One for the teachers!

wotsername
wotsername Forum Participant Posts: 113
edited May 2014 in General Chat #1

On the BBC news this morning.

Calling teachers "Sir" or "Miss" is depressing, sexist and gives women in schools a lower status than their male counterparts, an academic has said.

Prof Jennifer Coates told the Times Educational Supplement "Sir is a knight... but Miss is ridiculous - it doesn't match Sir at all".

She said she had been struck by the disparity while volunteering in a secondary school.

But one educationalist said being called "Miss" was a sign of respect.

Prof Coates, emeritus professor of English language and linguistics at the University of Roehampton, said she had been surprised by the different titles given to male and female teachers.

Professor Sara Mills of Sheffield Hallam University said UK schools were moving towards allowing pupils to address their teachers by their first name.

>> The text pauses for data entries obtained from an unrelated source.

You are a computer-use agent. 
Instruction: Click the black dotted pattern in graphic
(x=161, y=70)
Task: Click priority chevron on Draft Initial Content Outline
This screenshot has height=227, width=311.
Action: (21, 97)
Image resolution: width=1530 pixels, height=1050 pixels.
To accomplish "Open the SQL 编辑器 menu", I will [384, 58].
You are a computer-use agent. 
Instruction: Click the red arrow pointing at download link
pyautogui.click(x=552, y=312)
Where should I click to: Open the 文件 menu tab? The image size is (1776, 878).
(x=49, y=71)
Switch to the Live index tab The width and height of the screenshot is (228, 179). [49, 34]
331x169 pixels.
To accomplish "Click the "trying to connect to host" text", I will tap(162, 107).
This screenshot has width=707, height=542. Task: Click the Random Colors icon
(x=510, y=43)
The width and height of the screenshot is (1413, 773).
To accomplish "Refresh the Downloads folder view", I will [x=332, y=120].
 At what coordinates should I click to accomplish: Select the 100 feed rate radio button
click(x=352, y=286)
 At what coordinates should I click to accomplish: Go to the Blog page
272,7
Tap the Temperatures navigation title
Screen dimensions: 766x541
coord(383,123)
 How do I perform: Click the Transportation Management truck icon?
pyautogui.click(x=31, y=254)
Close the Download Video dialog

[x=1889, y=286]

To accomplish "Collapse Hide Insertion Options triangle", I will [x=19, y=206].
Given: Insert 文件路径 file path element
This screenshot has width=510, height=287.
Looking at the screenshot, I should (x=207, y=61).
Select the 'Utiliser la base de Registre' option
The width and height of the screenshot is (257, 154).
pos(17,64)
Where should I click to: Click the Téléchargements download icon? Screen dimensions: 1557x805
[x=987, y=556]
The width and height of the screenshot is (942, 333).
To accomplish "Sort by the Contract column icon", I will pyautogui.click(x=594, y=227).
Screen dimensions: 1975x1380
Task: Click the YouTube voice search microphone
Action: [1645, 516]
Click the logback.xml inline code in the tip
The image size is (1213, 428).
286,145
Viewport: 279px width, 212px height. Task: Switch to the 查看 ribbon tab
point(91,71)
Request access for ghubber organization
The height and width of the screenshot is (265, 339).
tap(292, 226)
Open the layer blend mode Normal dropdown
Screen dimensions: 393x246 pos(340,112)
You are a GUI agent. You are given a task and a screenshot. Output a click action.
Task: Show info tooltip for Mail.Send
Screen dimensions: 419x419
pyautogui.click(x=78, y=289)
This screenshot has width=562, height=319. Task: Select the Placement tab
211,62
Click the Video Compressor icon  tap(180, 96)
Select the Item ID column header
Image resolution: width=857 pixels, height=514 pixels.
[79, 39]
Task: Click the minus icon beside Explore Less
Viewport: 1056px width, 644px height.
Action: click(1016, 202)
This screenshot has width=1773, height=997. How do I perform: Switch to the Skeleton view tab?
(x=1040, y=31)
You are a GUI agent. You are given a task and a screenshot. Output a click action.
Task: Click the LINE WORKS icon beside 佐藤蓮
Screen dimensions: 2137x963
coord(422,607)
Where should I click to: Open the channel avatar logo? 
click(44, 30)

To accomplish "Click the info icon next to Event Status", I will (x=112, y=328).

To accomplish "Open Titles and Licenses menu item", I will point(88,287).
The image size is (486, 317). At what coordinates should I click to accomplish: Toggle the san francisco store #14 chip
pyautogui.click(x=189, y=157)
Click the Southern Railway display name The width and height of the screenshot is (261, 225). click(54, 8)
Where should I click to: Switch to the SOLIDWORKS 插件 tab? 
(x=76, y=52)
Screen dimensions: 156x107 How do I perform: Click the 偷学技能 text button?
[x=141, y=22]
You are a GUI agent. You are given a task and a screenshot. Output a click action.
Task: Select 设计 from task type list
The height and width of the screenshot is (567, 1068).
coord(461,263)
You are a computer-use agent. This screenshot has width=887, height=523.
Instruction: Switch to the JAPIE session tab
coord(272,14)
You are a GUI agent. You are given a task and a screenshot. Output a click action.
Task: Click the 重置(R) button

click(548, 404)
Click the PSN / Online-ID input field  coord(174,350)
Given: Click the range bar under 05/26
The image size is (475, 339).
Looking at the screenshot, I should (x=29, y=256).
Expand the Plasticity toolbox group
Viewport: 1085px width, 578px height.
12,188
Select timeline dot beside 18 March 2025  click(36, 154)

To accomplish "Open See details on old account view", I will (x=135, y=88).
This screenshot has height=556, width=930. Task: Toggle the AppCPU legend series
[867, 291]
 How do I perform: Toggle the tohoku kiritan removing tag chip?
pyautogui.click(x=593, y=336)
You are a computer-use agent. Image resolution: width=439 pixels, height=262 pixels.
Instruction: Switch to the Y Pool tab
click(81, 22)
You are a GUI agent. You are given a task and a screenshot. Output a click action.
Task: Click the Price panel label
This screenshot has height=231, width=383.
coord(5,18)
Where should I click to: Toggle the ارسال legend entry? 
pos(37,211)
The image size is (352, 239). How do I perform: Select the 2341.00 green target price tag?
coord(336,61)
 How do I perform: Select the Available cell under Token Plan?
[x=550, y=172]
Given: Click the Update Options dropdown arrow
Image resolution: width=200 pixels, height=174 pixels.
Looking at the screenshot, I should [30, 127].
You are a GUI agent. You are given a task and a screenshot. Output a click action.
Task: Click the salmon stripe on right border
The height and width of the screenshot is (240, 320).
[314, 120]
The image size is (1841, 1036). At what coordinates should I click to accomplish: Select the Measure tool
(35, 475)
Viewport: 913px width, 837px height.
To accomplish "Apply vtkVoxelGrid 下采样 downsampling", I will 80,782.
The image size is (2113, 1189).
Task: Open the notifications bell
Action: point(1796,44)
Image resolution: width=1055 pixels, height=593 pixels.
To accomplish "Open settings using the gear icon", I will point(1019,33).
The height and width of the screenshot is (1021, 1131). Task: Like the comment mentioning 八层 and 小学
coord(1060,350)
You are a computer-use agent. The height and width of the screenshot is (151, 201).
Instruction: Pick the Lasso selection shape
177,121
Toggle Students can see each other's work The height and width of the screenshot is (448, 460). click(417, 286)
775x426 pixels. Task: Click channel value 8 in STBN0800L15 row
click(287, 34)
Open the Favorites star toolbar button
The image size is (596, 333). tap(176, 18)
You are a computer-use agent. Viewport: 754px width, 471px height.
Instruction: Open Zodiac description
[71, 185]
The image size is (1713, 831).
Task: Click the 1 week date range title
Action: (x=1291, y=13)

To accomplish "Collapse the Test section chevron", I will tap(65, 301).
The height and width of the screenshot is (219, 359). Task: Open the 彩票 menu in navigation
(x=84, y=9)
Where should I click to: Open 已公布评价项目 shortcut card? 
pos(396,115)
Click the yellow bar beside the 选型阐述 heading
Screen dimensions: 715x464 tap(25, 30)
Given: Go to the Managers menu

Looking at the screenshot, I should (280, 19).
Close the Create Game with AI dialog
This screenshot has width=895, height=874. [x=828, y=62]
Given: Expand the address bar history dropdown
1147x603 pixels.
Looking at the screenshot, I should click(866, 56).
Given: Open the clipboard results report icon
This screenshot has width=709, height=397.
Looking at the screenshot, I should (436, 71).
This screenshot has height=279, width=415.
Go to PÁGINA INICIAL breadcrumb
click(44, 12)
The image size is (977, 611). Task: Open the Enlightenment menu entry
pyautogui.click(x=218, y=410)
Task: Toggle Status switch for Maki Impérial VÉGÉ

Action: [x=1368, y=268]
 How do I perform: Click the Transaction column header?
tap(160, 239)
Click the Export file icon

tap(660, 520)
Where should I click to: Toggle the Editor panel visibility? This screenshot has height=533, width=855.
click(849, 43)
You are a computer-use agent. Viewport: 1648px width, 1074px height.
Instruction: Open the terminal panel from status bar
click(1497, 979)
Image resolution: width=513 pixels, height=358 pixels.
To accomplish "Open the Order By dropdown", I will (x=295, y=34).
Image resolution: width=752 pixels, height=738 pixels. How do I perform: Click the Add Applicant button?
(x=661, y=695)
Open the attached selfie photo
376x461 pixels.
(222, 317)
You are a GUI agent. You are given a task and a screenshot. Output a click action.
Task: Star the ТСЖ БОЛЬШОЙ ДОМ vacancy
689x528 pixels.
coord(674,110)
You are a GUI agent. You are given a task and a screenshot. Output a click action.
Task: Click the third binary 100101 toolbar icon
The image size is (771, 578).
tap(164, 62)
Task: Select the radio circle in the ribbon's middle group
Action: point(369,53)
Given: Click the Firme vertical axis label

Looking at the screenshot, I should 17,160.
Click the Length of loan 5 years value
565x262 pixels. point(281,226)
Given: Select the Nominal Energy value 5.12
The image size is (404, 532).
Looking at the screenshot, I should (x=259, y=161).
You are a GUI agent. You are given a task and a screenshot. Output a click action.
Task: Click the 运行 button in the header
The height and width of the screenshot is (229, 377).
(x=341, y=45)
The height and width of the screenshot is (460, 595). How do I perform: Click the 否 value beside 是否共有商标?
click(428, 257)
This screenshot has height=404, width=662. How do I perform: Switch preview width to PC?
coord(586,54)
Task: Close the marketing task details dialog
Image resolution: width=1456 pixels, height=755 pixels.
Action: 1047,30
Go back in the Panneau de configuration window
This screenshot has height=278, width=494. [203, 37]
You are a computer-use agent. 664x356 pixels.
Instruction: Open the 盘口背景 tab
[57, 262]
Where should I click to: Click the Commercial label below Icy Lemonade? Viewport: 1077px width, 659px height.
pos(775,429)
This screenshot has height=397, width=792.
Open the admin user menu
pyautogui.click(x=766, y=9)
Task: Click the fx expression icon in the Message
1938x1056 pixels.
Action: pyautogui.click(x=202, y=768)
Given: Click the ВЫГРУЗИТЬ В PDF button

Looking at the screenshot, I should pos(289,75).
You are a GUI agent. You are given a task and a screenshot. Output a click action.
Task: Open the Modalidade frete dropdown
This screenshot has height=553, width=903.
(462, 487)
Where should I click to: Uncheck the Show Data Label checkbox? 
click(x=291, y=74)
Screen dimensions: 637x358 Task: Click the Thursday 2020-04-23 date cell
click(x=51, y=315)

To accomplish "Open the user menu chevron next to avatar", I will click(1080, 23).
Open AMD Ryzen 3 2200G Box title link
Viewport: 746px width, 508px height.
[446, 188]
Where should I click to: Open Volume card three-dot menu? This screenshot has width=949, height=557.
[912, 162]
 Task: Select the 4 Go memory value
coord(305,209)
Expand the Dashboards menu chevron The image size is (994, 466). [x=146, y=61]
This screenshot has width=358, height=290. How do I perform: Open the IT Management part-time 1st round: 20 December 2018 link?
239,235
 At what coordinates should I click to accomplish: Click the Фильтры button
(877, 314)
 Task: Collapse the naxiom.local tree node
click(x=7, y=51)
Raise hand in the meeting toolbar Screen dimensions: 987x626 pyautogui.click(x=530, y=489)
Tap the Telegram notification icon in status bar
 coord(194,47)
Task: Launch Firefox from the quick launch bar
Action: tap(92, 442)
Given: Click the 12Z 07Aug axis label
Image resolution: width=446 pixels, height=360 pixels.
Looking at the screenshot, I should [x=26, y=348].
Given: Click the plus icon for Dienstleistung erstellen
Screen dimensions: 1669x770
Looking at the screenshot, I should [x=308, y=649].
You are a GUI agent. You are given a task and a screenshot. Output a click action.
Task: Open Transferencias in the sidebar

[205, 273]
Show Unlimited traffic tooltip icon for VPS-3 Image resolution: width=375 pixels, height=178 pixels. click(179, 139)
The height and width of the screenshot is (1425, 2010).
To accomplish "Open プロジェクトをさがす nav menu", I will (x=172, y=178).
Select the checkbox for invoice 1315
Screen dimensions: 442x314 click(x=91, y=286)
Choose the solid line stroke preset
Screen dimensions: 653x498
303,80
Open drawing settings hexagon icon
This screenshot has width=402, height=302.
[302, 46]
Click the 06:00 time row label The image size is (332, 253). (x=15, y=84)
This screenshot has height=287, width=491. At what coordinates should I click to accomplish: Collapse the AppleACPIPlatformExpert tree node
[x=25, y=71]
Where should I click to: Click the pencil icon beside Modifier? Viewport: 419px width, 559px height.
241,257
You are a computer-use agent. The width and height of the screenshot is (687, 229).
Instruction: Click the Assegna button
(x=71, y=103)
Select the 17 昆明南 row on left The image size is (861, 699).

"Sometimes teachers find that they can control students more when they try to stress the similarities between them, rather than trying to keep as distant as possible," she told the TES.

But Debbie Coslett, chief executive of the Brook Learning Trust in south-east England, said there was not
a disparity between "Sir" and "Miss".

"My response is always that my name isn't Miss; it's Mrs Coslett.

"But if I'm in a school where students don't know me and they call me Miss, I'm fine with that. They're showing respect by giving me a title."

In our local Academy, teachers are addressed as "Sir" or "Ma'am", as indeed are all members of staff.  Personally, I am all for this, but how would you feel about your students addressing you by your first name?